On page 15, we see that even this slanted poll admits that President Bush is better trusted than the Democrats in Congress to protect the nation against terrorism, by a 45 to 32 margin overall. 55% of the people overall think the “economy these days is doing very well or fairly well”, and 61% think of their “personal finances as very secure or fairly secure”. On page 16, we find that overall, 58% of the respondents are more secure financially, or about as secure, as when Bush became President. Bye-bye, mandate for class warfare!
Well, there’s always the PATRIOT Act. Surely people hate that, right? Overall, 59% “agree with those who want to reauthorize provisions” of the Act. Hmm, well that’s interesting.

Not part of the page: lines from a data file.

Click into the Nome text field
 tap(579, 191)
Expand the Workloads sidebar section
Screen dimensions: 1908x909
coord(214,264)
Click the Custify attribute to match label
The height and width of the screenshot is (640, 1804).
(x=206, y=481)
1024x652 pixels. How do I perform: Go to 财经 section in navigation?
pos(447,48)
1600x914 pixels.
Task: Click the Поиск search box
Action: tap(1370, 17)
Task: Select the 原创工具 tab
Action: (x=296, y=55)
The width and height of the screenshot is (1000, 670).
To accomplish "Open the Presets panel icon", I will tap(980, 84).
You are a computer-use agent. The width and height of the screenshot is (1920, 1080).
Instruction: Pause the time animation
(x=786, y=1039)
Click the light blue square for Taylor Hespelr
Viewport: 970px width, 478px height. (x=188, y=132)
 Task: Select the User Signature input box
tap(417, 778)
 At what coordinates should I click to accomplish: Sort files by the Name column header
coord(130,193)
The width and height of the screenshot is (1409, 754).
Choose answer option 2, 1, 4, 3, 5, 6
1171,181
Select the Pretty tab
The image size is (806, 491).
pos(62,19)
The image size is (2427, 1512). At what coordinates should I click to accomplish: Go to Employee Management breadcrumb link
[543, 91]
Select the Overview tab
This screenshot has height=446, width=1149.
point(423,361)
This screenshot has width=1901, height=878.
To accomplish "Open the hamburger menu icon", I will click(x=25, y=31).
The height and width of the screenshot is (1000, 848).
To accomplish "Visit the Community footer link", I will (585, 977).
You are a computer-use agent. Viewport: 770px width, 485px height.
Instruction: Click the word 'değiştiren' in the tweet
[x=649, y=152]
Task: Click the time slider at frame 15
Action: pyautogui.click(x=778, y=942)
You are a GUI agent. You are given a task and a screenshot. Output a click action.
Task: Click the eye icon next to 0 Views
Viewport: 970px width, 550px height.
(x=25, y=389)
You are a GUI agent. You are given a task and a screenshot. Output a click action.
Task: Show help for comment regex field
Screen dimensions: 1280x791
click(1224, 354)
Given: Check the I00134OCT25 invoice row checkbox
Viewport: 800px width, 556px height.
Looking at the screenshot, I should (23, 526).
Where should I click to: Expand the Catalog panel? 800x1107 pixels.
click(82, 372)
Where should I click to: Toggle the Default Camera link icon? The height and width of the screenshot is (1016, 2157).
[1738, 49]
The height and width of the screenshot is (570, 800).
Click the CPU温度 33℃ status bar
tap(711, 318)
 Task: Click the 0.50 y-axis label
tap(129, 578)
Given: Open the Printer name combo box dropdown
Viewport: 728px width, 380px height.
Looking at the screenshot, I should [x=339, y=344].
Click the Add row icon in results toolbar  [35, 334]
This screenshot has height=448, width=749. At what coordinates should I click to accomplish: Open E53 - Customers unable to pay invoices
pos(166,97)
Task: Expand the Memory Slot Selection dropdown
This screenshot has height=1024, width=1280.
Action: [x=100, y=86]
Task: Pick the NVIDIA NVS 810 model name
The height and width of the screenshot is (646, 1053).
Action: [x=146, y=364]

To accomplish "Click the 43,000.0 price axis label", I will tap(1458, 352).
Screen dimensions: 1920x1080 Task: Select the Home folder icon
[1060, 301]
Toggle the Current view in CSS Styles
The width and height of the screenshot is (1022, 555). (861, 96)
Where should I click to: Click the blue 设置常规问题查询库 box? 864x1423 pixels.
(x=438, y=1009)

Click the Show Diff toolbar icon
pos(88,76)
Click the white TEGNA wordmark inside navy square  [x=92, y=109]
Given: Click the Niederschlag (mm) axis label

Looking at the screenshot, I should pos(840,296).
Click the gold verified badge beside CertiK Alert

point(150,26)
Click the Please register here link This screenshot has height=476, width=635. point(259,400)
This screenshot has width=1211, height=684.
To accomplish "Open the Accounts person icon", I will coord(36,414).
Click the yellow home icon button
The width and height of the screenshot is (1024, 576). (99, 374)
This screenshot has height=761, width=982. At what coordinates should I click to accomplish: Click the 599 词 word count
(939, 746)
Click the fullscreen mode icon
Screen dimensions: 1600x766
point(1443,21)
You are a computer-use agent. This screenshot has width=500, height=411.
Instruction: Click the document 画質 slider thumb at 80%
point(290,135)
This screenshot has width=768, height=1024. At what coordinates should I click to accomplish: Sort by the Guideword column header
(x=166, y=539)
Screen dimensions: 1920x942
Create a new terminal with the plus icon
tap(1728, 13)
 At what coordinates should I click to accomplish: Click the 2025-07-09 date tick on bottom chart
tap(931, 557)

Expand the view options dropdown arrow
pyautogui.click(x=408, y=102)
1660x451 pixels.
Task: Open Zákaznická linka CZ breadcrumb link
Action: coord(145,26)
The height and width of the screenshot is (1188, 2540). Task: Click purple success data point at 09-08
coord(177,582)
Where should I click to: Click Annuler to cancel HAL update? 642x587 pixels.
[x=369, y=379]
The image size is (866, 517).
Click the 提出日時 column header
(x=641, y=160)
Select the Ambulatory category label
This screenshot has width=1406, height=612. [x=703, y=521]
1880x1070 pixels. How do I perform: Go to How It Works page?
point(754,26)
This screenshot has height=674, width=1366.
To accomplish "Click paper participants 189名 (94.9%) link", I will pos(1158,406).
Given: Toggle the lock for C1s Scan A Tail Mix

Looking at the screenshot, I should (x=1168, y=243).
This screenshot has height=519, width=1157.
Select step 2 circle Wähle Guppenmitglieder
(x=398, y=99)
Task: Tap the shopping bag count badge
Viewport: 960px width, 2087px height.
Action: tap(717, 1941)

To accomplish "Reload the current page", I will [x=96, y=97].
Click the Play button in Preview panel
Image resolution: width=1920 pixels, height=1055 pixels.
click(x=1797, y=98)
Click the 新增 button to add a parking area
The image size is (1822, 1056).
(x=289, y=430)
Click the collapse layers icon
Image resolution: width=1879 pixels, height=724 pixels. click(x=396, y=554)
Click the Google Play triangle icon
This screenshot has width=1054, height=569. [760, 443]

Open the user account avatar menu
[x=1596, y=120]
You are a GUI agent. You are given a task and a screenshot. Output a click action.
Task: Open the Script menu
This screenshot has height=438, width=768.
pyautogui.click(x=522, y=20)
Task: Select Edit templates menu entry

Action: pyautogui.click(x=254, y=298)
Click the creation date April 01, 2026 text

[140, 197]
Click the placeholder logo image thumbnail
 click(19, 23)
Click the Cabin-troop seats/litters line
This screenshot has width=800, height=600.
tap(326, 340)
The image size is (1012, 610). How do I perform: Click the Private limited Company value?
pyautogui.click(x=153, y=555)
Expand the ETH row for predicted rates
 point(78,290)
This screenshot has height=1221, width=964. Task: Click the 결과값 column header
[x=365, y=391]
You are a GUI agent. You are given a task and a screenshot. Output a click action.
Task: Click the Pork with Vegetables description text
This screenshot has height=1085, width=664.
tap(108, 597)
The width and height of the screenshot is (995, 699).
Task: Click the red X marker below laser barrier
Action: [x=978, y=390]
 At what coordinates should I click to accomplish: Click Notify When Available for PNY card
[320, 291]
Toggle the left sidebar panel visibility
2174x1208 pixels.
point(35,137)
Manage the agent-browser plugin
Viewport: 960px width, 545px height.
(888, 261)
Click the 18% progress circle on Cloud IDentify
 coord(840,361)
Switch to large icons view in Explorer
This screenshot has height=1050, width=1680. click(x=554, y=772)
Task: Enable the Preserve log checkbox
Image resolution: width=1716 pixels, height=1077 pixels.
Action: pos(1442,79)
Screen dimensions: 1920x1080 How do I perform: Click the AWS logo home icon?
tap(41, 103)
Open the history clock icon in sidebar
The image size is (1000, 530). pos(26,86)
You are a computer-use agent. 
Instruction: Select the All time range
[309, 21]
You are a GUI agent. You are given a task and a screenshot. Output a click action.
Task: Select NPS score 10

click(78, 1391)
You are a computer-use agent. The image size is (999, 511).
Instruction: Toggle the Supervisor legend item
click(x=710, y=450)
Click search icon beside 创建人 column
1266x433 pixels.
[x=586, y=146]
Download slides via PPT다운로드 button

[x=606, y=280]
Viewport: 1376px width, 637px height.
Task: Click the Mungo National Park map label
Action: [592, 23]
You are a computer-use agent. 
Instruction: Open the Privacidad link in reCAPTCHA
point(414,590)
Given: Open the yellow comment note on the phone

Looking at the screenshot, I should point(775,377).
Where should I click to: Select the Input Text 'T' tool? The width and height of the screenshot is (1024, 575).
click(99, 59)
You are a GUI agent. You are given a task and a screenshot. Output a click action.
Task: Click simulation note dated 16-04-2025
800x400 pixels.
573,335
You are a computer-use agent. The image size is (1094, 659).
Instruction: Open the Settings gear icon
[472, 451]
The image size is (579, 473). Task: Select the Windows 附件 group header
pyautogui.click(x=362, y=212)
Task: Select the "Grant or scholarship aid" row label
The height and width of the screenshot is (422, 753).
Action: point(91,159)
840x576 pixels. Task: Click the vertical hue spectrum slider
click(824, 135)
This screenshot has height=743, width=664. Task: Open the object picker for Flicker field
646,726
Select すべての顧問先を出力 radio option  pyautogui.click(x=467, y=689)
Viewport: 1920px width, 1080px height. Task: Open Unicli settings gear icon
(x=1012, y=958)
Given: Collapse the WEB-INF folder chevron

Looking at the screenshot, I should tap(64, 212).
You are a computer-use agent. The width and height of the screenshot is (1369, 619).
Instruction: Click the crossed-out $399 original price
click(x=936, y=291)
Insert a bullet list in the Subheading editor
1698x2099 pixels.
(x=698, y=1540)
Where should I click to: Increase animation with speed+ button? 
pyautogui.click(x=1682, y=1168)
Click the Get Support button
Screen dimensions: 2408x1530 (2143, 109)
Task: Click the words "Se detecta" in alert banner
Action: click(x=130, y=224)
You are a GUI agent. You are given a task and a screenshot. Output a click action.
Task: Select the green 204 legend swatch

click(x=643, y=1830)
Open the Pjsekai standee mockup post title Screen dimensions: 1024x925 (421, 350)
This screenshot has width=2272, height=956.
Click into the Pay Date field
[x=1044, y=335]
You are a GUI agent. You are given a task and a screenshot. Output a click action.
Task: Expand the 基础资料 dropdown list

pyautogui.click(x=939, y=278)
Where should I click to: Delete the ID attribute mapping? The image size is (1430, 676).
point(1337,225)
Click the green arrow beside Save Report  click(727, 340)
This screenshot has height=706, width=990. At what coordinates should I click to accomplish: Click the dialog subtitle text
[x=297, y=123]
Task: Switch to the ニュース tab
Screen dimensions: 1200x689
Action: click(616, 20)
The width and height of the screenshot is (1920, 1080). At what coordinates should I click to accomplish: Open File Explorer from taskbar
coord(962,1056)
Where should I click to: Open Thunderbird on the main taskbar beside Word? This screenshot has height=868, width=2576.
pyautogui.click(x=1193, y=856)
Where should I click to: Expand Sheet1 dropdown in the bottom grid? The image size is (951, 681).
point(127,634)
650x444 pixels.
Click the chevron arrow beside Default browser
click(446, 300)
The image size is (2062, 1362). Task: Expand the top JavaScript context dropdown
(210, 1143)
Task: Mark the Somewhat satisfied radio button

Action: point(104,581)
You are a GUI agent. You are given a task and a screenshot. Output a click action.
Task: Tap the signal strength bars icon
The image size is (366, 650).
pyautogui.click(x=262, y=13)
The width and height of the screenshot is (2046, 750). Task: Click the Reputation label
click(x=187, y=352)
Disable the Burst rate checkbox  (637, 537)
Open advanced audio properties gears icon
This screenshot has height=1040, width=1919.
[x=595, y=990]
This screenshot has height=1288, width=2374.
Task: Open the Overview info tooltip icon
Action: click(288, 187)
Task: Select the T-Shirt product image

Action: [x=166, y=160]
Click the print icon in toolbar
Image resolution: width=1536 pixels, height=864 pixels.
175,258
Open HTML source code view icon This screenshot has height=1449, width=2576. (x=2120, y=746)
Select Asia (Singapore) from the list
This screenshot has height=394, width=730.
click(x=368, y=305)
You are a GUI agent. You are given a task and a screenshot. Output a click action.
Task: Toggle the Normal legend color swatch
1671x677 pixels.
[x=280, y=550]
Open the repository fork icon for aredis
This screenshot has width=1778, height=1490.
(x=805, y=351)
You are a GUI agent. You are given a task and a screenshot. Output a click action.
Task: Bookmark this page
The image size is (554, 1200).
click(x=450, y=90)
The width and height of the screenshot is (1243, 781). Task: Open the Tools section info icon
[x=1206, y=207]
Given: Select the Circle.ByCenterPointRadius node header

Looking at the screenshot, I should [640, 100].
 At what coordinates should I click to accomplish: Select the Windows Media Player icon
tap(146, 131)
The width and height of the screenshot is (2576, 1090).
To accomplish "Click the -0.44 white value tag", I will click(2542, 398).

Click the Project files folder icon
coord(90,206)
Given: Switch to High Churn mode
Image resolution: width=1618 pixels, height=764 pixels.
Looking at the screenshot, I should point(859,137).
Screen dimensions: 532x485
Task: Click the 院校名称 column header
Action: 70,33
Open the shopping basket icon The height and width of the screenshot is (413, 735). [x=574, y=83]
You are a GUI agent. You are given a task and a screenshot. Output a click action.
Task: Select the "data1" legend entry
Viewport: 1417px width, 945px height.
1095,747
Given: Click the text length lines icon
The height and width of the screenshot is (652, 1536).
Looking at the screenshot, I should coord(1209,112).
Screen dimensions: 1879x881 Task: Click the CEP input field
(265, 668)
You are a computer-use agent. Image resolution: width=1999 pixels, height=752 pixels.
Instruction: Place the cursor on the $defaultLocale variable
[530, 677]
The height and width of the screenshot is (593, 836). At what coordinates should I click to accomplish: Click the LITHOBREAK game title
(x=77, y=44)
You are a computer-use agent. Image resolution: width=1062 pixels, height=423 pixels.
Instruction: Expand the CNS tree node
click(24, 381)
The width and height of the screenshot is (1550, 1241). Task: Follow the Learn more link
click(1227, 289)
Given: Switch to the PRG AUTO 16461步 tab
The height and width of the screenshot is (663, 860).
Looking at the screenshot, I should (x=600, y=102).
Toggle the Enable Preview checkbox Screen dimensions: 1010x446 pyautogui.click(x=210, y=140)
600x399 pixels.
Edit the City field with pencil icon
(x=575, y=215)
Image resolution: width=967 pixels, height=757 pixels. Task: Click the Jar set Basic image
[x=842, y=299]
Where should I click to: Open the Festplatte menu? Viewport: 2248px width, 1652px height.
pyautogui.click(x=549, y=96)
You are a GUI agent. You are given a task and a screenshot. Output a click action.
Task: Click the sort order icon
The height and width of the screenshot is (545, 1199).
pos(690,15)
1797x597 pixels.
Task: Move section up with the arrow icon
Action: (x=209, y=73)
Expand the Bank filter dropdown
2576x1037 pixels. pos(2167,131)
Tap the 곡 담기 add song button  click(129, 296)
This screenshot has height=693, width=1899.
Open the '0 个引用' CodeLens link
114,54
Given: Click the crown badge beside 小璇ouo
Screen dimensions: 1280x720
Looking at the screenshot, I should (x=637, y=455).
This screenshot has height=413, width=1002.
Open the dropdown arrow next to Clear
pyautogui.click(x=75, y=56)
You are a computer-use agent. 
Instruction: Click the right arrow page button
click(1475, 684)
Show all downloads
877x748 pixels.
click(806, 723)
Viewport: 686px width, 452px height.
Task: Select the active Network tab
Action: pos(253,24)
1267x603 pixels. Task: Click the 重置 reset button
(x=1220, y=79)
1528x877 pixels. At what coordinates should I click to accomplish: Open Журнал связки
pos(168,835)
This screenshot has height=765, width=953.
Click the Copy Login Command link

Well, what about that NSA domestic spying thing? While the issue is controversial, 52% of the total respondents said that even if “a congressional investigation finds that George W. Bush broke the law”, they would say his action was “not an impeachable offense”.
As to Iraq, we find on page 21 that everyone agrees that the U.S. is doing more to win than the insurgents are. Even Liberals agree on that point. On page 22, we find that overall, even in this biased poll the consensus is that the war in Iraq is “part of the war against terrorism”, 51% to 46%. Again, a balanced weighting would show an even stronger support for this fact. But the clear message from this poll, is that the President and Republicans are so strong, that even after skewing the weights to over-count the Left, the “summary” writers had to ignore the facts in their own poll in order to pretend that Republicans or the President are doing poorly. The evidence says otherwise, and strongly.
As for the Voice of Dan Rather, one other thing I like about the CBS/NYT is their internal consistency. As a result, a reader can track progress in the public mood by noticing movement within the poll. Even though the poll skews Left, it does so consistently enough that the reader can compensate. And that makes it interesting to note, that on page 1 of the poll, CBS/NYT admits that Bush’s Job Approval numbers are higher than their January 9th, December 7th, or October polls. On the opinion about whether Bush has “strong qualities of leadership”, his present numbers in the new CBS/NYT poll are higher than in December or September of last year. Support for his actions regarding Katrina are the highest CBS/NYT tracked on the question. And CBS/NYT was forced to admit that 61% of respondents think his NSA authorizations were intended primarily to fight terrorism. His approval numbers on that question have climbed 4 points in 3 weeks.
CBS/NYT was forced to admit that the American public “support the idea of monitoring the communications of those the government is suspicious of”, by a 68% to 28% count.
CBS/NYT wanted to sell that people are not especially expecting the economy to get better, but that’s in some part due to the fact that 57% of the people already think it’s in good shape. And 61% think it’s staying the same or getting better.
Of course, both polls played the “push poll” game, by asking questions with emotional weight while hiding important information from the respondents. For instance, they asked whether people felt there were more terrorist incidents now, without citing the statistics showing the actual conditions. They asked about how people felt the economy was doing, without pointing to low unemployment and inflation, and strong GDP growth over Bush’s time in office. But it is still interesting, for all of that, to notice how these enemies of George W. Bush, however inadvertently, are documenting the measure of his success and the stability of his support.